____ Supplied passage

As to comparing Envoy or most any other airline business product to BA, that's a non-starter and doesn't fit the direction that US is trying to take the airline.
The domestic coach product is (at present) no different (and in some cases worse) than all other legacies and LCCs.
You make money over the pond with cargo and premium pax. Coach won't cut it (largely because everybody flies over the pond).
My wife and I do most of my flying across the pond, and US fits our needs from PHL to Europe. Is it the most attractive or sleekest product ? No, it isn't. But the airline does a good job, and I get a sense that Europe will increasingly be a source of revenue as US continues to expand service.
If you are paying full freight for envoy (which is pricing out roughly on-par with other domestic carriers over the pond), I salute you and would like to meet such that I can sell you a bridge.
If you are upgrading into Envoy, it's a different story--although you are not doing US any favors from a revenue standpoint and can look forward to the folks from the Sandcastle making it harder for you to get into the premium (such as one can call it that) cabin with a straight face.

________
____ Data extract

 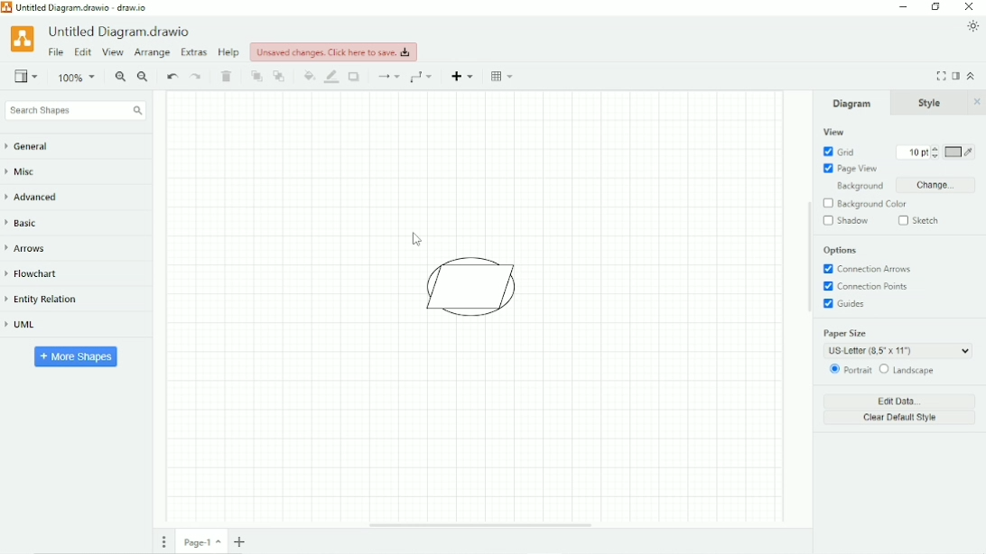 I want to click on Horizontal scrollbar, so click(x=480, y=525).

________

Things to do
- a) Please condense the paragraph of the Envoy passage that begins "My wife and I do most of my flying" into two shorter sentences that keep its main facts.
- b) Resume the Envoy passage after its final sentence.
The listing that comes after the Envoy passage is separate material.

Results by task
- a) The writer and their wife fly mostly across the pond, and US meets their needs from PHL to Europe. The product isn't the sleekest, but the airline performs well, and Europe looks set to bring in more revenue as US expands service.

- b)
Likewise, you belittle US for not focusing entirely upon the elite FF strata. Well, if you haven't noticed, THAT business model blew up for all of the legacy carriers a few years ago. In other words, the days of catering to a veneer of elites is not where an airline is going to make money in today's market.
It's not simply the elite FF strata. It's anyone who cares about product differentiation.
Domestic coach is a commodity now. Yeah, there are places like HHH and AVL and the like that you still might be able to gouge a buck to get to, but they also get serviced by RJs. High costs. Assume that domestic coach is dead from a "trying to raise RASM" standpoint.
Running to the Carribbean was a great idea, up until the point that Airtran, B6, and finally Spirit decided to do so. That "gouge cow" is going to go away.
In Europe, one is facing all the other legacies, and the added benefit of having the worst transatlantic gateway (PHL) of any major on the East Coast.
This business of a "hybrid LCC" is not going to carry the kinds of fares Tempe is trying to charge. Unless they undercut the other legacies (which they are not), I'm going with the best product. Or hub system (eg, direct flights).
Absent product differentiation or price differentiation, US is going to lose to the revamped legacies on the one end and the LCC's on the other.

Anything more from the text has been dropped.